» **How to complete this task**
Copy each record below without changing a single word.

======== Information provided ========

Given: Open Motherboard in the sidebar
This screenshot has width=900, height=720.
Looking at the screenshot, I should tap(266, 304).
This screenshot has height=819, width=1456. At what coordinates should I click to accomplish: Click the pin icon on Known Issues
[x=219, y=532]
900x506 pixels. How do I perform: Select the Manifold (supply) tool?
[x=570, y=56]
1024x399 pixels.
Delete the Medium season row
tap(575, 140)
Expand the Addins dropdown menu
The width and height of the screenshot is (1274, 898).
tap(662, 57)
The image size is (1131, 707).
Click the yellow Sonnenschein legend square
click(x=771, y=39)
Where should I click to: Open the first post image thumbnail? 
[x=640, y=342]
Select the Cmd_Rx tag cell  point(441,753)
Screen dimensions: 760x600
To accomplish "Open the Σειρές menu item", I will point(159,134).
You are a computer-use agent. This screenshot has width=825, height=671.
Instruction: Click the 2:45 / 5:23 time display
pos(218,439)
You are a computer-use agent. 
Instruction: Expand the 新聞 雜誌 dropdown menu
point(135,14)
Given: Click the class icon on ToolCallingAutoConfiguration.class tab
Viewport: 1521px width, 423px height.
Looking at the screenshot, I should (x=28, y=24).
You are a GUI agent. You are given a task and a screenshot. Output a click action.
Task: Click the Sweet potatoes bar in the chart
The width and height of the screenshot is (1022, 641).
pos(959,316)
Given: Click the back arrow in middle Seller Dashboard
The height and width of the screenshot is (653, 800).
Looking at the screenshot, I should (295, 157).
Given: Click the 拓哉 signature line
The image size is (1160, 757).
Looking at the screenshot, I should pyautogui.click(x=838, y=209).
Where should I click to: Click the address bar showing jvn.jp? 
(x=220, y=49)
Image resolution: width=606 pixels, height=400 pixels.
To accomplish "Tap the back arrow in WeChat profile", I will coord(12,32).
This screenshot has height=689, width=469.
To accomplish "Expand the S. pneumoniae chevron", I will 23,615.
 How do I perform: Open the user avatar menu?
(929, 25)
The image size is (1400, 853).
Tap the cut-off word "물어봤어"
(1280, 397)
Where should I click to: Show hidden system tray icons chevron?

========

» **Solution**
Given: Open Motherboard in the sidebar
This screenshot has width=900, height=720.
Looking at the screenshot, I should tap(266, 304).
This screenshot has height=819, width=1456. At what coordinates should I click to accomplish: Click the pin icon on Known Issues
[x=219, y=532]
900x506 pixels. How do I perform: Select the Manifold (supply) tool?
[x=570, y=56]
1024x399 pixels.
Delete the Medium season row
tap(575, 140)
Expand the Addins dropdown menu
The width and height of the screenshot is (1274, 898).
tap(662, 57)
The image size is (1131, 707).
Click the yellow Sonnenschein legend square
click(x=771, y=39)
Where should I click to: Open the first post image thumbnail? 
[x=640, y=342]
Select the Cmd_Rx tag cell  point(441,753)
Screen dimensions: 760x600
To accomplish "Open the Σειρές menu item", I will point(159,134).
You are a computer-use agent. This screenshot has width=825, height=671.
Instruction: Click the 2:45 / 5:23 time display
pos(218,439)
You are a computer-use agent. 
Instruction: Expand the 新聞 雜誌 dropdown menu
point(135,14)
Given: Click the class icon on ToolCallingAutoConfiguration.class tab
Viewport: 1521px width, 423px height.
Looking at the screenshot, I should (x=28, y=24).
You are a GUI agent. You are given a task and a screenshot. Output a click action.
Task: Click the Sweet potatoes bar in the chart
The width and height of the screenshot is (1022, 641).
pos(959,316)
Given: Click the back arrow in middle Seller Dashboard
The height and width of the screenshot is (653, 800).
Looking at the screenshot, I should (295, 157).
Given: Click the 拓哉 signature line
The image size is (1160, 757).
Looking at the screenshot, I should pyautogui.click(x=838, y=209).
Where should I click to: Click the address bar showing jvn.jp? 
(x=220, y=49)
Image resolution: width=606 pixels, height=400 pixels.
To accomplish "Tap the back arrow in WeChat profile", I will coord(12,32).
This screenshot has height=689, width=469.
To accomplish "Expand the S. pneumoniae chevron", I will 23,615.
 How do I perform: Open the user avatar menu?
(929, 25)
The image size is (1400, 853).
Tap the cut-off word "물어봤어"
(1280, 397)
Where should I click to: Show hidden system tray icons chevron?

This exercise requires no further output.